According to the APA survey, 62 percent of employees value merit increases and 47 percent value fair monetary compensation, the two most valued forms of recognition. And yet, only 39 percent of employees reported their employer provides merit increases, and only 19 percent report they receive fair monetary compensation. Other tactics were much less valued, including verbal or written appreciation from one's supervisor (28 percent), peer-to-peer recognition (16 percent) and recognition ceremonies or events (11 percent).

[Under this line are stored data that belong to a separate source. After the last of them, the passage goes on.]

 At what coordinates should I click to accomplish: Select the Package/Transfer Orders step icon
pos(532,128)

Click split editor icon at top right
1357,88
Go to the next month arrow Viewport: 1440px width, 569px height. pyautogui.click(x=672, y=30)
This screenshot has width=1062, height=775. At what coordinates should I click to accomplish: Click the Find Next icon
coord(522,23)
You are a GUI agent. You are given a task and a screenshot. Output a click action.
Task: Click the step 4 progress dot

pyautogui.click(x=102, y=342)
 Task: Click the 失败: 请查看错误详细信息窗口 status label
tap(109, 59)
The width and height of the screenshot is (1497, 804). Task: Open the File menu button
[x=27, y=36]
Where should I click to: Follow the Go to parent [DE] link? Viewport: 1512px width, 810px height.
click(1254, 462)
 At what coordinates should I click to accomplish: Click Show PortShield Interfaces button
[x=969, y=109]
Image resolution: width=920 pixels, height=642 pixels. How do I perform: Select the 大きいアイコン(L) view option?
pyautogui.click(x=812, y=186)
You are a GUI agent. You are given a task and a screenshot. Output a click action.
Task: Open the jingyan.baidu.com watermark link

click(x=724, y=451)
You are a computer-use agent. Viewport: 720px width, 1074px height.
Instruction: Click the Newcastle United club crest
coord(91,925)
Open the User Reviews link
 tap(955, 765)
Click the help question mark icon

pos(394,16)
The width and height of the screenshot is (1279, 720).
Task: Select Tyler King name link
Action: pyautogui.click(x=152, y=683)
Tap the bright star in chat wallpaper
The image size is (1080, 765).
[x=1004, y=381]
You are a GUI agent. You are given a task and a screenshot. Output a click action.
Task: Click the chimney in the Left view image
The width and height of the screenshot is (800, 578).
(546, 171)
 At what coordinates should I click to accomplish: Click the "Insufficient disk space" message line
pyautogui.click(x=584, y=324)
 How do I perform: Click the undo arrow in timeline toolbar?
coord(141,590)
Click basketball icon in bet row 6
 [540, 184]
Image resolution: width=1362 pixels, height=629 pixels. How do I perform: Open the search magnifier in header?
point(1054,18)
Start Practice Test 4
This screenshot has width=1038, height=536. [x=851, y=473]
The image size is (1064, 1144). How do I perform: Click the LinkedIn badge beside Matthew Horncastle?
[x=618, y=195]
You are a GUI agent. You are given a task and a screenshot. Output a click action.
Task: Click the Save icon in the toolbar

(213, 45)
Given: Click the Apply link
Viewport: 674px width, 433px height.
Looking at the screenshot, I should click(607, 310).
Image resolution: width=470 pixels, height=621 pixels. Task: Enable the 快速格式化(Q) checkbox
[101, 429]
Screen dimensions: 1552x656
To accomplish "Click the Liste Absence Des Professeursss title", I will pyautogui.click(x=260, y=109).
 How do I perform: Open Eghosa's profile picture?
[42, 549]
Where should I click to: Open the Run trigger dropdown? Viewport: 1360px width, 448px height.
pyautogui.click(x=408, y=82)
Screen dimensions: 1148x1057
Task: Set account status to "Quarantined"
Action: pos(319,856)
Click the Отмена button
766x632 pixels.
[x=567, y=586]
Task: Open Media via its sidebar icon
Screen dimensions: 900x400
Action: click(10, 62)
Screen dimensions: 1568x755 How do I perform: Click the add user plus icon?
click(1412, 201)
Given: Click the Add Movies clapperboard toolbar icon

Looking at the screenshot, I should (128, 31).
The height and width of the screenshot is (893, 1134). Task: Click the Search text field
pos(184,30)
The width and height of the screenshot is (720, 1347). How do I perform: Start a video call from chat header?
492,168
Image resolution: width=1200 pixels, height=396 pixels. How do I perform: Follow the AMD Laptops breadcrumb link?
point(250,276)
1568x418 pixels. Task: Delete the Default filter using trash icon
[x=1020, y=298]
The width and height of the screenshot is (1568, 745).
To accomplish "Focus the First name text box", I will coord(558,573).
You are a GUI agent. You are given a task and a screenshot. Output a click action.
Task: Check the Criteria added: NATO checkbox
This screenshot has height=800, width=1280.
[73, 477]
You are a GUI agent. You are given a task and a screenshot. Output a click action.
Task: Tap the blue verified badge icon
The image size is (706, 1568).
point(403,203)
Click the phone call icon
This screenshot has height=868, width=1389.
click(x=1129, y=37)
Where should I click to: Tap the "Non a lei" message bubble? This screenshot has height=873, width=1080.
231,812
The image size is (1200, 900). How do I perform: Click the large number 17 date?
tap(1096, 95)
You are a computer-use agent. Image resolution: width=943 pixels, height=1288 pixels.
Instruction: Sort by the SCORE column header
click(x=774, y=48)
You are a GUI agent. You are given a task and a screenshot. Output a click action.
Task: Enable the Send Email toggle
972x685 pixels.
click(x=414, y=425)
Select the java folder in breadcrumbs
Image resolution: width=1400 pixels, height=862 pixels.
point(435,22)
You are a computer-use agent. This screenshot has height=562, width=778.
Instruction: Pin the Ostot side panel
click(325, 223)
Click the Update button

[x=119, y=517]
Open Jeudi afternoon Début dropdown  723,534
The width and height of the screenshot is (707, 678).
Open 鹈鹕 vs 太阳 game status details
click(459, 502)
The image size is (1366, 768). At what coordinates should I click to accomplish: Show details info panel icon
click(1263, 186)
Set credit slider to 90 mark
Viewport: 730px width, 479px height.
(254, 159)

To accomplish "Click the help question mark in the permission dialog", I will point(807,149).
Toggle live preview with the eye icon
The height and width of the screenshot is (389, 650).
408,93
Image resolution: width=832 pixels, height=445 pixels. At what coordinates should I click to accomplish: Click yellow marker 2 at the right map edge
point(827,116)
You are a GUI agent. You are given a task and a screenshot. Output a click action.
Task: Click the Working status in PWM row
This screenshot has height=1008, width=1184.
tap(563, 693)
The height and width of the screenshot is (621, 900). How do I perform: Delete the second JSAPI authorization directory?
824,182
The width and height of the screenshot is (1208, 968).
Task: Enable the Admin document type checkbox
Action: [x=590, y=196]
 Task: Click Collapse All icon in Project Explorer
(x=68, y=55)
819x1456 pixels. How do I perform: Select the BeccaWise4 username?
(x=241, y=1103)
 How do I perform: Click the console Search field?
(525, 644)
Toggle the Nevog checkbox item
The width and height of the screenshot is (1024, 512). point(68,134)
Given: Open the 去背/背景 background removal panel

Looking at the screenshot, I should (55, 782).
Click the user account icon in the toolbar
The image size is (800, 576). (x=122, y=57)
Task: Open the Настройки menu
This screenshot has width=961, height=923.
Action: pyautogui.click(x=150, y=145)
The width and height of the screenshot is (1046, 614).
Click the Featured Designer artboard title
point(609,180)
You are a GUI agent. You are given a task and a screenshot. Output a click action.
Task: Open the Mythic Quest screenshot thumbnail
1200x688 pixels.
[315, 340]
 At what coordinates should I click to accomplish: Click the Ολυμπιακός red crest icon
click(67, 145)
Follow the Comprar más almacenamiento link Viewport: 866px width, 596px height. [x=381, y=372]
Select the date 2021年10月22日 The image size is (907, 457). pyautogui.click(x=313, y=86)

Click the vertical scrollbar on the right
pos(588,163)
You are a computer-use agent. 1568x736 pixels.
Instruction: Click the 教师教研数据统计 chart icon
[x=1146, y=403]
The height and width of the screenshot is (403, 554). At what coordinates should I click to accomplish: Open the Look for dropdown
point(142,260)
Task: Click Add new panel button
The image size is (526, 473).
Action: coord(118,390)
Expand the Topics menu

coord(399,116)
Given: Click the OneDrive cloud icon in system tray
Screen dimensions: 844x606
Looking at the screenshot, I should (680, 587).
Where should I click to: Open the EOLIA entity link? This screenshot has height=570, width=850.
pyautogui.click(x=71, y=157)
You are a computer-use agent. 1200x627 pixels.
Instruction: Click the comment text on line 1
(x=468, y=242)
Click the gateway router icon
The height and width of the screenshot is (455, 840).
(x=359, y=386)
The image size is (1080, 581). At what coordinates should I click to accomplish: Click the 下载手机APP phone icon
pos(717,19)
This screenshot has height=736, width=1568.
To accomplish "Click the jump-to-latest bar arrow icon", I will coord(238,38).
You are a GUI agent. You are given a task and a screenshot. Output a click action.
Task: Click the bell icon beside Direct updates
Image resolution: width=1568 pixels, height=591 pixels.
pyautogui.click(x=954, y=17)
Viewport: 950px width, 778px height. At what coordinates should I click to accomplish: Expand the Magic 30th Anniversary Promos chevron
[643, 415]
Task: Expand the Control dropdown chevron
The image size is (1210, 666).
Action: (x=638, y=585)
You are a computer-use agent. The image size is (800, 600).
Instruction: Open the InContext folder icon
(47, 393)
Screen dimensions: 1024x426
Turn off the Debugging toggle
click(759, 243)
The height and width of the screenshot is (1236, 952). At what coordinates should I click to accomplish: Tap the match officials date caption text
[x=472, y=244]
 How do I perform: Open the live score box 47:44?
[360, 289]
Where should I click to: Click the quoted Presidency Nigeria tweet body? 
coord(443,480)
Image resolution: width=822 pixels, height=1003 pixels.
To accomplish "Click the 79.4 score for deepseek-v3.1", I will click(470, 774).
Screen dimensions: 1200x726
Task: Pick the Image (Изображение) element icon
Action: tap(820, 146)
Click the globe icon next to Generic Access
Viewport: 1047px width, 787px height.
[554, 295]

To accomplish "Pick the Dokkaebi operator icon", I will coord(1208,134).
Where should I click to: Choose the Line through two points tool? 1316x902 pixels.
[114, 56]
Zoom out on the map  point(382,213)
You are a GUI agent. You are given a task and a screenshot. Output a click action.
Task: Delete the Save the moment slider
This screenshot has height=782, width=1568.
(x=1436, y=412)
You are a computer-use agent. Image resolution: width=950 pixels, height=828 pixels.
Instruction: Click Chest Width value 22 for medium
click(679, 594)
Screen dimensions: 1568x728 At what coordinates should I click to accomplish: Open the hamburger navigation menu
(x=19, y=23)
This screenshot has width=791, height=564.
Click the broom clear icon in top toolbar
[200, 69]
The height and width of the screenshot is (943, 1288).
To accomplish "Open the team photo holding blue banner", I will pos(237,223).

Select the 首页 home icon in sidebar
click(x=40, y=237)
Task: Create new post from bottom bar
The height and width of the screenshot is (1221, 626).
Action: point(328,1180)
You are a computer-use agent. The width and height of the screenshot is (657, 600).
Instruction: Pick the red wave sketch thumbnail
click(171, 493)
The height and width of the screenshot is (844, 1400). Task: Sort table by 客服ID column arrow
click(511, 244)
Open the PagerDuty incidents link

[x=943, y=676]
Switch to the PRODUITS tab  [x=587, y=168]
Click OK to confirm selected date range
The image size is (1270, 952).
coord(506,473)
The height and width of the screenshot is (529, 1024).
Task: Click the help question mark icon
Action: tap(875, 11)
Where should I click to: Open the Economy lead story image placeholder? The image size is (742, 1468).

But that wasn’t the meat of the results. Instead, it was also found that various aspects of recognition were predictive of key attitudes toward work. How effective supervisors were in providing recognition, how much employees valued the recognition they received and how fairly recognition was handed out accounted for significant amount of variance in whether employees say they work harder because of the recognition they receive (49 percent), employees’ reported motivation to do their best for their employer (44 percent) and employee job satisfaction (43 percent).
But, of course, a recent article on Forbes.com by Sarah Kauss, suggests that a “pay bump isn’t the answer to employee happiness.” While I do not dispute the importance of the issues she addresses (i.e., developing a culture of learning, creating a fun culture, executing culture imbued with purpose), and that sometimes additional funds are not available for salary requests, there are three primary problems with the article.
First, there is an illogical leap between not being able to “match a salary request” and “there are more effective ways to reward employees beyond compensation.” While I understand that sometimes the funds aren’t available for merit increases (especially as we saw during the recession), it seems like a fallacy to then simply argue that there’s more effective ways to reward employees.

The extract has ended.